RECORD EXTRACTS:
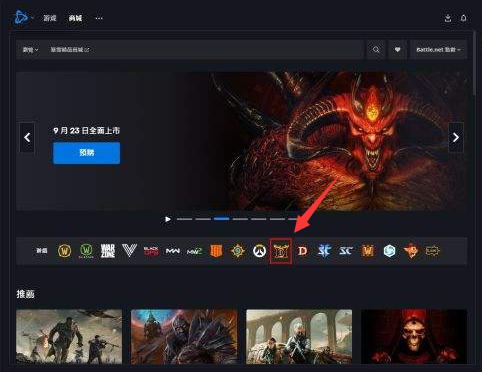482x372 pixels.
Task: Select the Overwatch logo in the game strip
Action: pos(259,251)
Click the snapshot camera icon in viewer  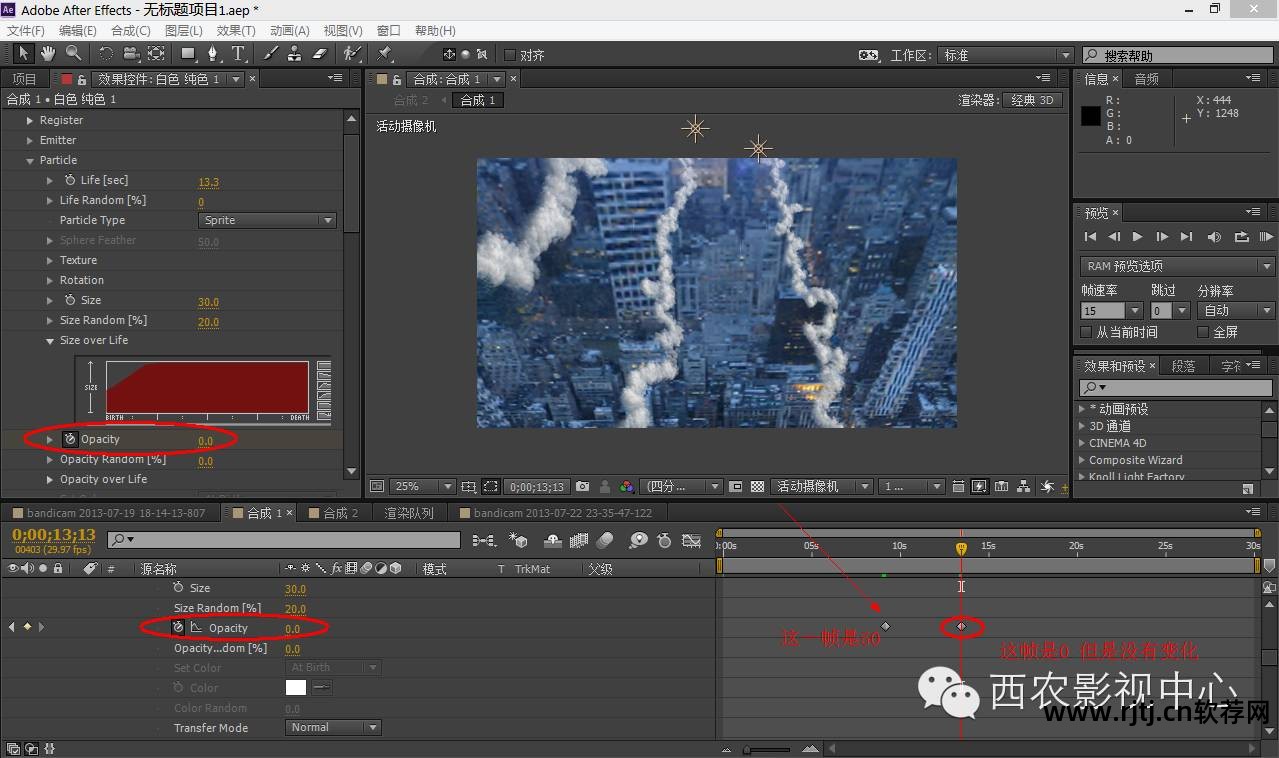pos(582,487)
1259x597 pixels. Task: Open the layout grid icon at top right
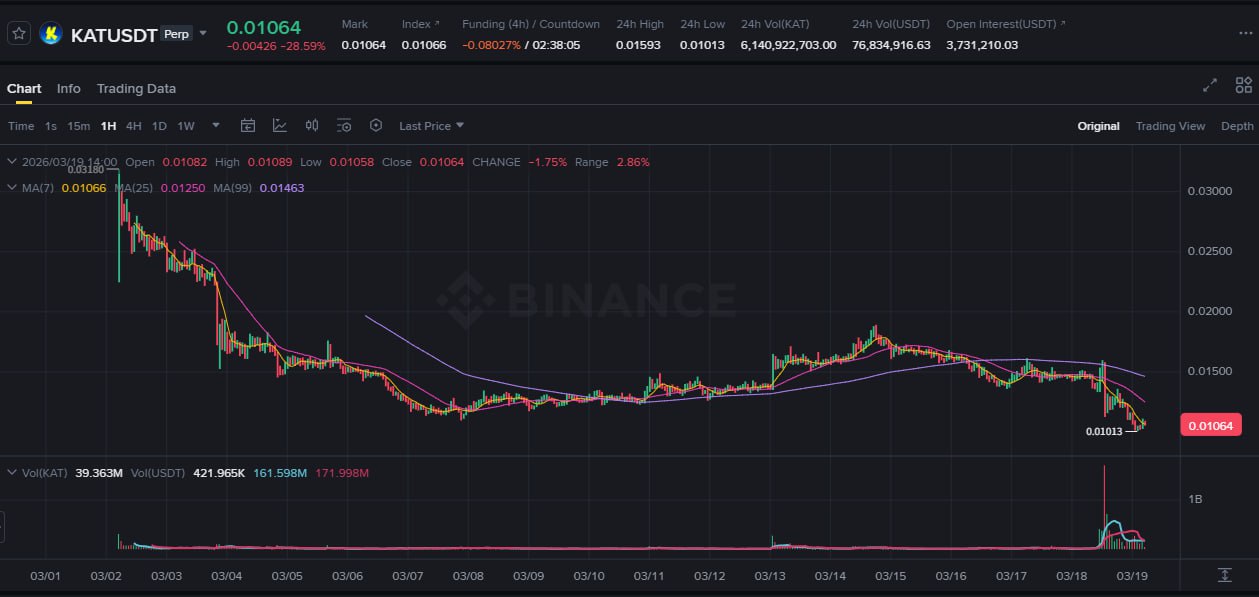pyautogui.click(x=1244, y=86)
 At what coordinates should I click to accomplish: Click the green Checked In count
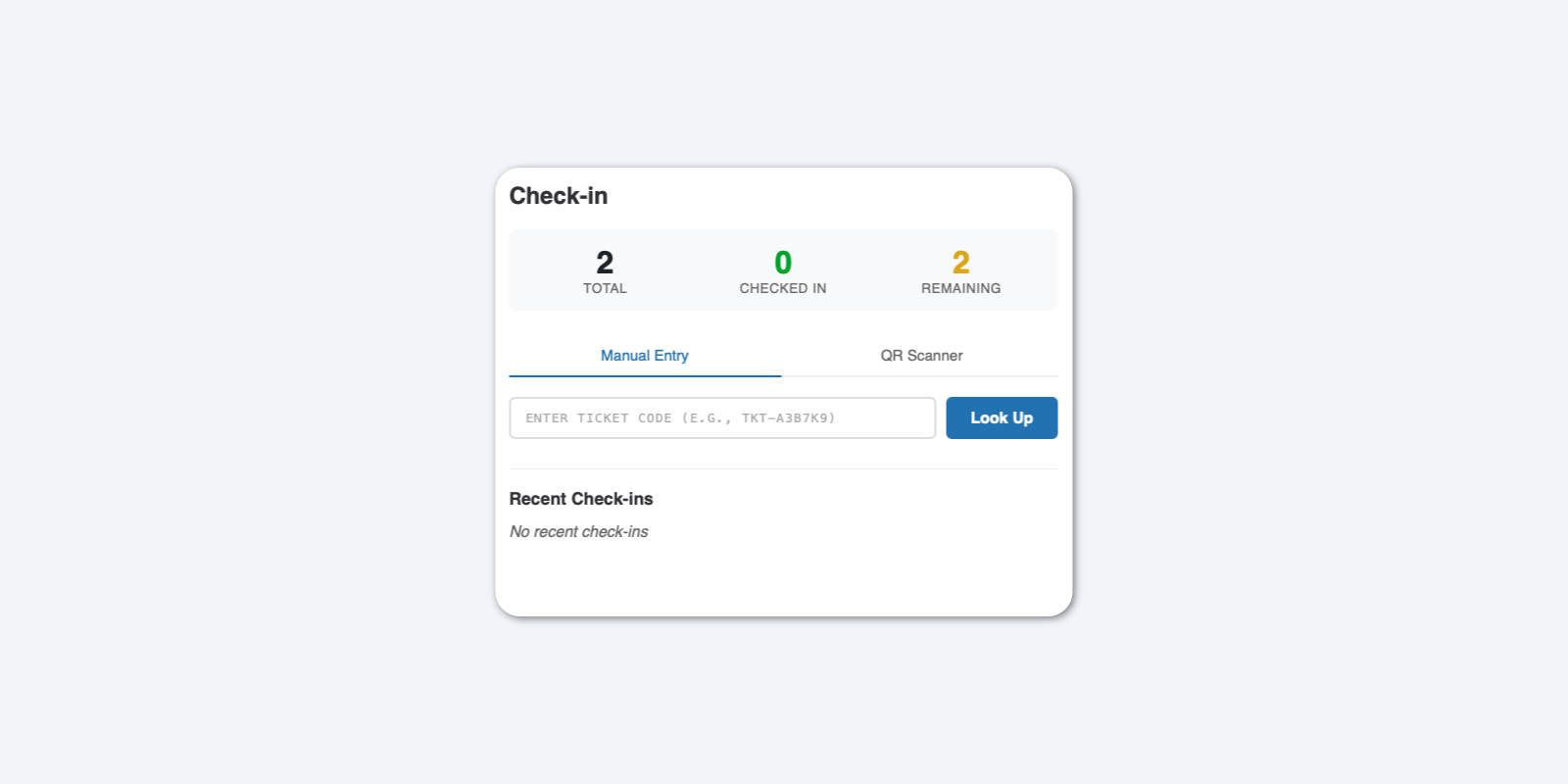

TASK INSTRUCTIONS:
Starting at the line that holds "1259x597 pixels. Task: Open", write out every remaining line of the material above exactly as it appears. Pictures should not be copied.

SOLUTION:
1259x597 pixels. Task: Open the layout grid icon at top right
pyautogui.click(x=1244, y=86)
 At what coordinates should I click to accomplish: Click the green Checked In count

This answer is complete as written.